Sitting in my living room, thinking about what I had just read, I look over the walls and ceilings, noticing cracks. I know of one problem with my foundation ( the left side is slightly lower due to moisture in the ground), but these cracks were new, and they had nothing to do with my foundation. I wondered what another home inspector would state if they saw those cracks. If the inspector was paying attention, he would make a statement concerning movement. In a way,movement is the culprit; however, I know the specific cause, and it was my weight.
   To improve my home, I had been working in the attic late spring and early summer. The cracks corresponded to positions that I had taken when repairing ducts or installing equipment. Could another home inspector figure out the source of the cracks? Maybe with consideration, but the determination of movement is generally correct. These cracks would not continue to expand, since my work is done. Other movement factors may effect these cracks, but since the source has been removed (my weight), the cracks are likely to remain as they are. The other fault which I noticed due to my efforts were nail pops.  If I make repairs, the cracks will not come back.
    This month has seen more re-inspections than new inspections. Re-inspections often happen before the homeowners move into their new home.
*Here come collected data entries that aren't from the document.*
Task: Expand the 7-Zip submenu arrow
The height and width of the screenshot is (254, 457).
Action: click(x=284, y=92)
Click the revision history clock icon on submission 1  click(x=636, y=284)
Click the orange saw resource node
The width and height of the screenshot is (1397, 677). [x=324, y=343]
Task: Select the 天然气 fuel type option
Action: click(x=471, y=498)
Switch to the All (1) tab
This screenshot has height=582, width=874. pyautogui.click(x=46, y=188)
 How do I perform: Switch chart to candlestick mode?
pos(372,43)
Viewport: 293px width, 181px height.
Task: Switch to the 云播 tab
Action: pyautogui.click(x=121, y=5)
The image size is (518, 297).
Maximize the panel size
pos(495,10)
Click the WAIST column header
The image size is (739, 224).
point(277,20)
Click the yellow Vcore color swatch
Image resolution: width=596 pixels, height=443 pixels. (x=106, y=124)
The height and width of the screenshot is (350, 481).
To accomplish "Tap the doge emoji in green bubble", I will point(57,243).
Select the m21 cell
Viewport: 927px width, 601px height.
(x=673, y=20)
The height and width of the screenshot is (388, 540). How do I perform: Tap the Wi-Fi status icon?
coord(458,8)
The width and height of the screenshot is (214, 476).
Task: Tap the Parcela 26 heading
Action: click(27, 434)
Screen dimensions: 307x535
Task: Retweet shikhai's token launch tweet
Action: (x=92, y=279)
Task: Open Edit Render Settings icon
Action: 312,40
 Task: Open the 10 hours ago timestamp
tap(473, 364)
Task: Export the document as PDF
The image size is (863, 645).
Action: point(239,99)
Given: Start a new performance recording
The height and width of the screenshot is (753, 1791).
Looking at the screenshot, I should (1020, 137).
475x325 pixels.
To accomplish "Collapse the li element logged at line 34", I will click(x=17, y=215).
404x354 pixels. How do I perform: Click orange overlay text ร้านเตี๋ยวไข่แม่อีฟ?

Seeing problems is easier; however, an occupied home is not so bad.  One owner did not realize that they had to light their water heater, so they thought I had not noticed that the water heater was not working. In fact, a few owners are not prepared for their new home. I did observe new problems in the homes due to bringing in belongings. Attics are being used as storage space, and extra weight up there causes the same problem as my weight did, but the cracks can continue, because of the constant weight. Attics should not be deemed storage spaces really. Pests can use your boxes as homes. The boxes and stored goods will dry out in the attic, making good kindling for fires. Finally, the weight of the goods and your weight going to up there to get the stored good will help cause issues.
    In another case, the older appliances in the attic were  replaced. Appliances like water heaters and the components of the HVAC system are installed in new homes before the wall coverings go up. When replacing appliances, workers have to go through the home to the attic opening. Once in the attic, they are handling this weight. This process will cause its own cracks in wall coverings. We also seem to go with bigger appliances. This is not always necessary, but technicians make more money.
    I think that we have trained buyers to look for cracks, and to associate them with the foundation. There is so much dross across the web, yet the web is better informing consumers. Even though homeowners may not think about everything that needs to be done when moving into the home, they are asking better questions about safety issues or about possible issues. Cracks may mean any number of things, and they can be caused by different things, so the foundation is not always the culprit.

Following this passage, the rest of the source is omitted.